PDA

View Full Version : UTF-16 files



jcr
6th September 2006, 21:35
Hello,
I am processing files that are usually "ASCII text, with CRLF line terminators" but, once in a while I am getting the data (only numbers and simple english characters) in "Little-endian UTF-16 Unicode character data, with CRLF line terminators" files.

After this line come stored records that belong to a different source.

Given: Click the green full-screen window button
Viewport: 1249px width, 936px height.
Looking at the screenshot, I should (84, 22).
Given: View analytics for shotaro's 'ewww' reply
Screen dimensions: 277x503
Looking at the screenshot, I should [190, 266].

How can I recognize those UTF-16 files and convert them into ASCII text files?
Many thanks

jacek
6th September 2006, 21:39
ASCII text shouldn't contain 0x00 bytes, while in UTF-16 around 50% of bytes should be 0x00. You can also ask the user.

jcr
7th September 2006, 00:12
Hi,
Well, I did it the way below and it works fine for my purpose and for the specific files I am dealing with but I am not sure how general it is:


38 QFile in(QString::fromStdString("datazip/temp/" + fileName));
39 in.open(QIODevice::ReadOnly);
40 QByteArray bufIn, bufOut;
41 bufIn = in.readAll();
42 in.close();
43 if((int)bufIn.at(0) < 0)
44 {
45 for(int i(0); i<bufIn.size(); ++i)
46 if((int) bufIn.at(i) > 0)
47 bufOut.append(bufIn.at(i));
48 QFile out(QString::fromStdString("datazip/temp/" + fileName));
49 out.open(QIODevice::WriteOnly);
50 out.write(bufOut);
51 out.close();
52 }

Thanks!

jacek
7th September 2006, 13:43
Well, I did it the way below and it works fine for my purpose and for the specific files I am dealing with but I am not sure how general it is:
Iff those files contain only ASCII characters, but are encoded in UTF-16, there shouldn't be any problem.


if((int)bufIn.at(0) > 0)

if( bufIn.at(0) != 0 )might be safer.